McGartland: disabled after attack

An ex-IRA informer has asked the north's first minister, Peter Robinson, to find out why he has been refused a pension for his services to the British state.

Martin McGartland, who lives on £89 a week disability benefit at a secret location in Britain, was told MI5 had approved a pension for him. McGartland (39) was to be paid £350,000 over 26 years.

Details of the pension plan were sent to the Northern Ireland Office (NIO) and British Treasury solicitors. "In May 2008, my MI5 case worker told me that the NIO and British Treasury had also agreed to the pension. I was delighted," McGartland said.

"But a few weeks later, I was told there would be no pension. No reason was given. I suspect Sinn Féin heard about the pension and intervened to stop it. Sinn Féin is now well established in government – it has clout. I've written countless letters to MI5 asking for an explanation, but they won't reply."

McGartland was recruited by Special Branch to spy on republicans when he was 17. His handlers later asked him to infiltrate the IRA. His cover was blown in 1991. He was taken from Sinn Féin's Belfast headquarters to Twinbrook by Paul 'Chico' Hamilton, Gerry Adams' bodyguard, and Jim McCarthy, Adams' driver.

He was tied up and believed he was about to be killed. He escaped by jumping from a third-floor window, suffering serious injuries. He was again nearly killed by an IRA gunman who tracked him down in England in 1999. He was shot seven times.

The attack left him with a disability and unable to work. He suffers post-traumatic stress disorder. McGartland said: "When I was shot, I'd started a small property development business. I was only 29 and had good earning potential.

"Had a police officer or soldier been injured, they'd be entitled to a pension, so should I. After the shooting, my partner Jo had to give up work to look after me. She now receives £53 a week carer's allowance. If I hadn't been shot, we'd today be earning at least £50,000 a year between us. Instead, we survive on a pittance."
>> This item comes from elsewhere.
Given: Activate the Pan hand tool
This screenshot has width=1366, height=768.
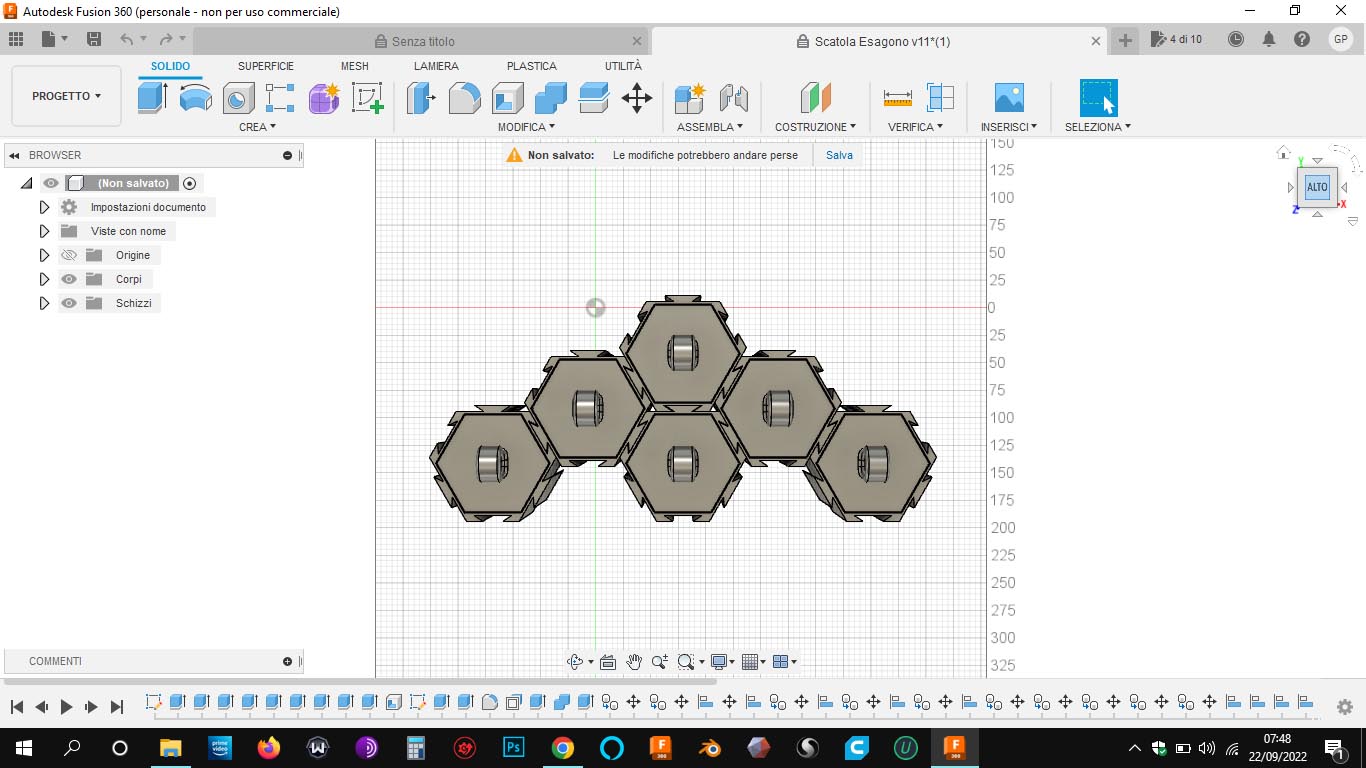Looking at the screenshot, I should click(x=633, y=661).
McGartland said Freddie Scappaticci, an informer who ran the IRA's internal security department, and some other informers, were receiving pensions.

"I don't know why Freddie Scappaticci gets one and I don't. He wasn't kidnapped. He wasn't shot. Freddie Scappaticci was fit and well when he left Northern Ireland. Indeed, he was given a free run out by Sinn Féin and the IRA."